Lihatlah Devon yang hiperbolis, yang selalu menganggap bahwa aku seperti Nia Ramadhani, yang menikahi lelaki kaya raya tujuh turunan. Padahal, yaa gak salah sih. Tapi gak sekaya keluarga Bakrie juga. Keluarga suamiku memang tergolong orang yang cukup berada, tapi gak sekaya itu juga. Masih dalam tahap wajar lah. Tapi gak tau juga sih, aku gak pernah menghitung jumlah harta Alex dan keluarganya. Ya, nama suamiku adalah Alex.

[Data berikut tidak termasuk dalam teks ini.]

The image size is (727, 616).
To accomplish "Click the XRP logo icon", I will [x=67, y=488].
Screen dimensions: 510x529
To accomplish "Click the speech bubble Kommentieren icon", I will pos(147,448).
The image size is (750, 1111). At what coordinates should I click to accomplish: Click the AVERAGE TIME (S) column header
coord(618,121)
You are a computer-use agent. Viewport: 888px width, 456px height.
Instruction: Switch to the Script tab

“Yang kaya kan laki gue, nanti gue dikira wanita gila harta kaya sinetron indosiar.” Aku kembali menyahut dengan sebal, seraya menyalakan komputer untuk memulai pekerjaan. Selagi menunggu, aku melihat sekeliling ruangan yang sudah mulai berdatangan. Lalu aku melihat ada satu meja di depanku yang masih kosong.

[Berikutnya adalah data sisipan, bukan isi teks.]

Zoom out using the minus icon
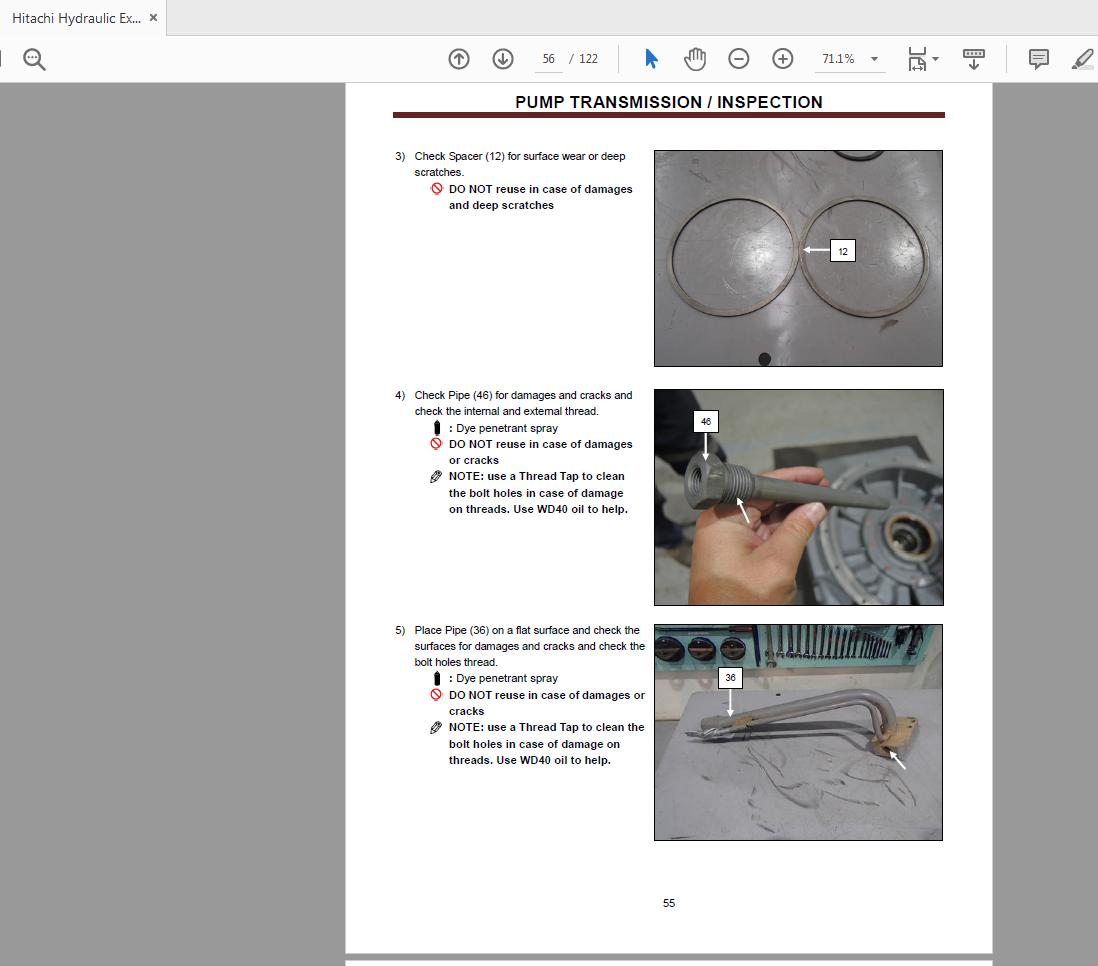 pyautogui.click(x=739, y=59)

Meja tersebut memang kosong, tapi berdasarkan isu yang beredar, ada marketing baru yang akan menempati bangku tersebut. Sepertinya marketing itu masuk sewaktu aku liburan berkedok sakit kemarin. Penasaran, maka aku pun kembali menoleh pada Devon.

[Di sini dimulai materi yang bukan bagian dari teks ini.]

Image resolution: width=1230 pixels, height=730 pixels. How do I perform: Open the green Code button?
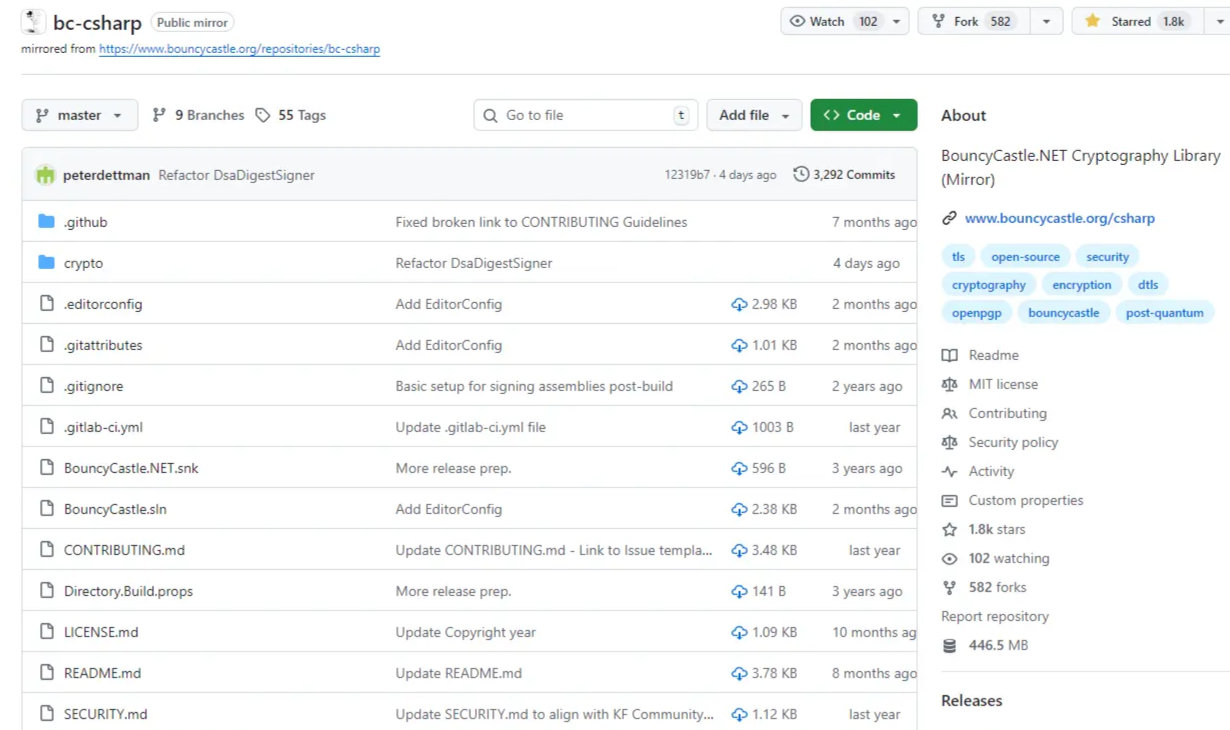click(x=862, y=115)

“Dev, Dev!” panggilku tanpa embel embel “Pak” atau “Kak” meski umur aku dan Devon terpaut sekitar lima tahun. Ya abis, Devon sendiri dulu yang meminta di panggil begitu, saat dia masih menjadi karyawan senior biasa tanpa jabatan apa apa. Sekarang kan jadi udah kebiasaan, susah juga jika aku memanggilnya dengan embel embel bapak. Yaa meski naik jabatannya tidak tinggi tinggi amat, dan tidak sampai membuatnya memiliki ruangan pribadi dan masih duduk di meja sebelahku.
“Apa, Ra?” Devon menyahut dengan malas, sambil membuka email satu per satu. “Kerjaan gue banyak banget nih gara gara lo bolos seminggu!”
“Sakit, Devon! Gak bolos!” Aku mengoreksi ucapannya.
“Iya iya, gara gara lo katanya sakit.” Devon mengoreksi ucapannya dengan nada masih tidak ikhlas, yang penuturannya pun masih belum menyiratkan bahwa aku benar benar sakit.
“Beneran sakit dong! Nih, surat dokter nih! Cepet acc dulu dong atasanku, yuk siang steak yuk.” Aku menaruh selembar surat dokter yang aku dapatkan file nya dari Devon juga.
Devon hanya meringis melihat file surat dokter darinya yang terus di pergunakan olehku setiap kali beralasan sakit. “Wah, gak sia sia yaa, Ra. Gue rekomendasiin lo ke dokter ini, cocok banget kayaknya, tiap berobat ke sini terus.” Devon mengambil pulpen dari wadah stationary yang terletak di samping komputernya, sambil mengatakan hal hal yang menyindiri diriku. Halah, pintar sekali Devon dalam urusan salty menyalty.
“Iya nih, dokternya hebat ya, Dev. Obatnya juga ampuh banget, gue jadi sakit Cuma seminggu doang, sekarang udah segera.” Aku meladeni ucapannya dengan santai dan tidak kehabisan akal. Yang dibalas Devon dengan bergidik ngeri.
“Iya, seminggu doang kerjaan lo banyak banget, b*****t!”
Aku nyengir lagi saat Devon mulai berkata kasar, karena geram melihat tingkahku.
“Sumpah! Lo berdua berisik banget, gue lagi online tadi. Customer ampe kaget lo nyebut b*****t ya, Dev!” Fitri, bagian keuangan yang ditempatkan untuk divisi ini, yang baru saja selesai online dengan customer, tampak mengeluh dengan keributak yang terjadi antara aku dan Devon yang membahas hal hal tidak penting.
“Heh, diem! Gue pulangin ke genk lo ya!” Devon membalas dengan mencatutkan genk keuangan yang memang menjadi divisi Fitri. “Penumpang gak boleh protes,” ledeknya lagi, seolah candaan tersebut memang sudah terbiasa terjadi di ruangan ini.
Aku hanya terkekeh geli melihat wajah Fitri yang keruh karena ucapan Devon, meski Fitri juga tahu bahwa ucapan Devon tidak serius.
“Tagihan lo yang seabrek gak gue bayar ya!” ancam Fitri, mengingat kepentingan diirnya berada di ruangan ini karena divisi kami yang memerlukan bagian keunagan khusus saking banyaknya invoice yang harus di bayarkan.